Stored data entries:

##############################

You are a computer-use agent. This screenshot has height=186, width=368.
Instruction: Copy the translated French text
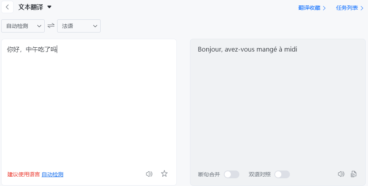coord(354,174)
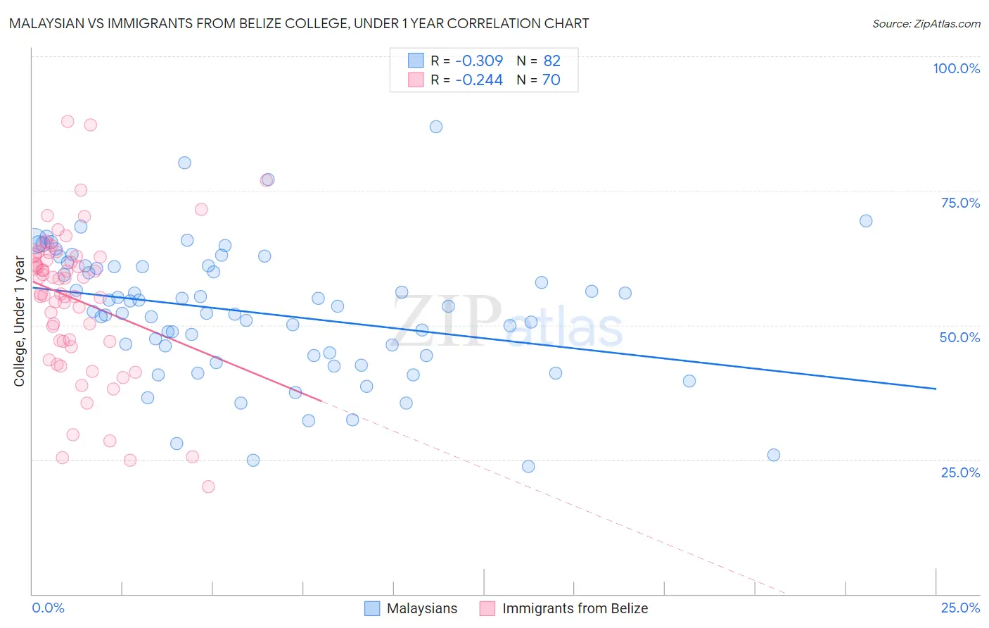
Task: Click the 25.0% x-axis label
Action: click(961, 608)
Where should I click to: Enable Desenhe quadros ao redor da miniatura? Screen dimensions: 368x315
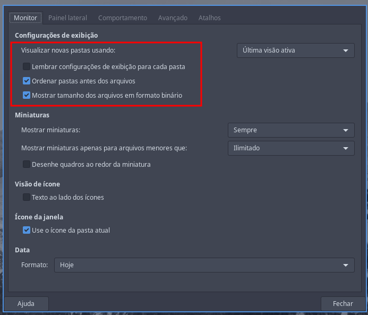click(x=27, y=164)
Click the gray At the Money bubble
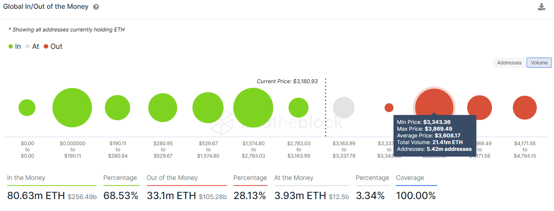554x211 pixels. [x=344, y=108]
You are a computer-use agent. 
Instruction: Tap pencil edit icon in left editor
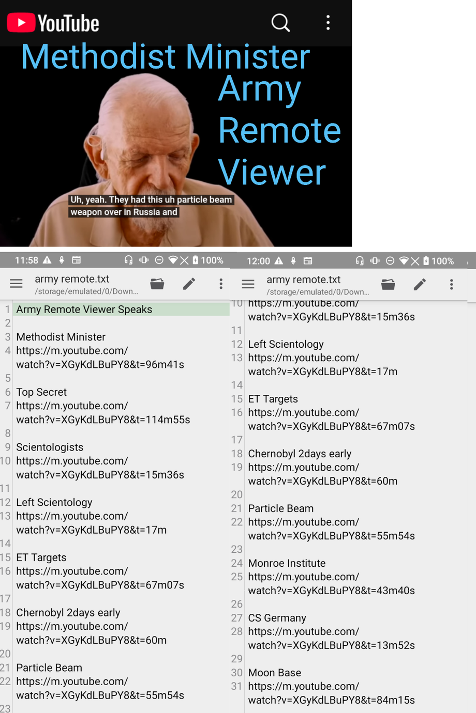point(189,284)
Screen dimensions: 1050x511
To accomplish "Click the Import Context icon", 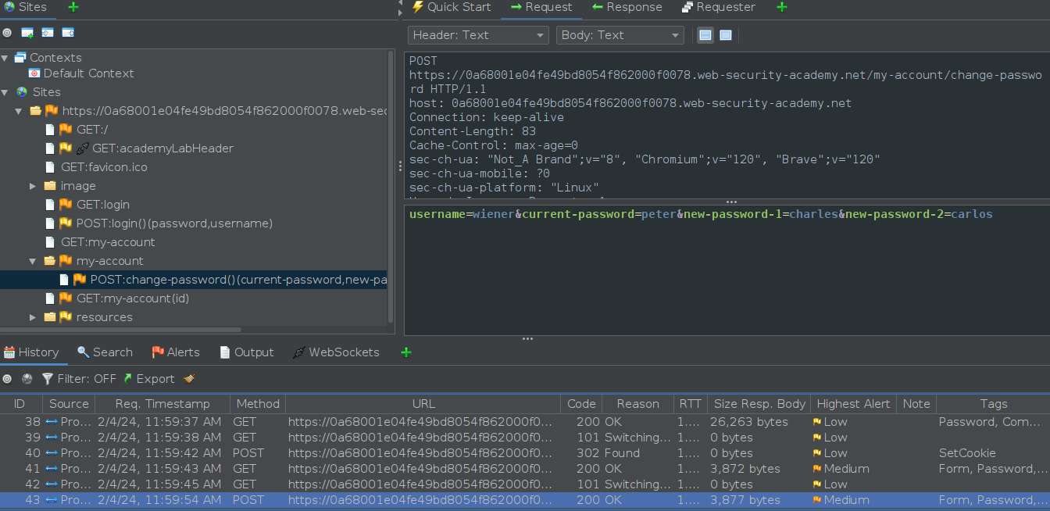I will [48, 33].
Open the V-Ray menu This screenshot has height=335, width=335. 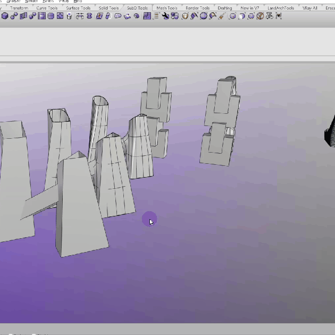[x=64, y=2]
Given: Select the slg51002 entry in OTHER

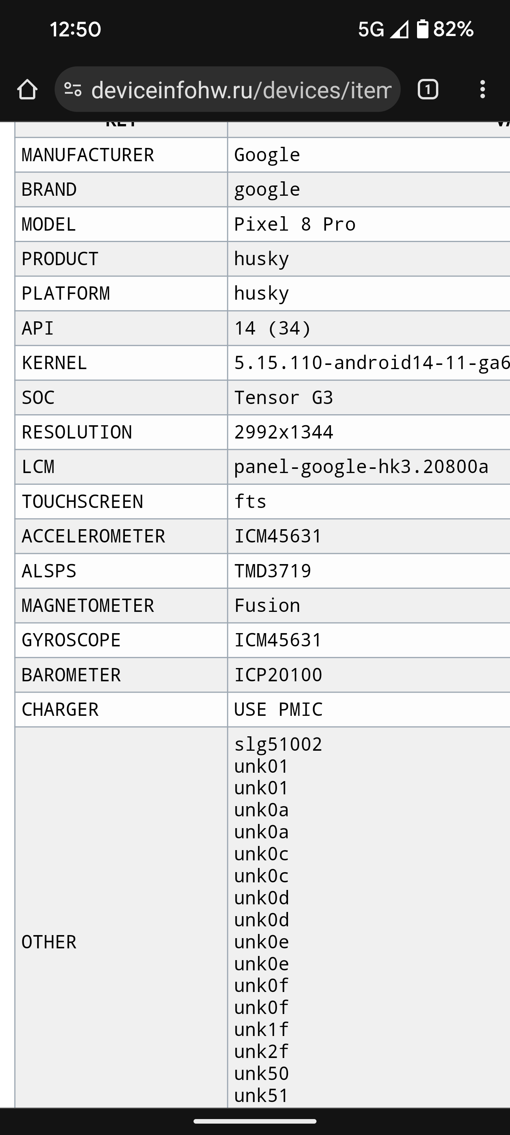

##############################

To do:
Write out every line of the data that holds the word "agent".

Output:
You are a computer-use agent. This screenshot has height=186, width=368.
You are a computer-use agent. 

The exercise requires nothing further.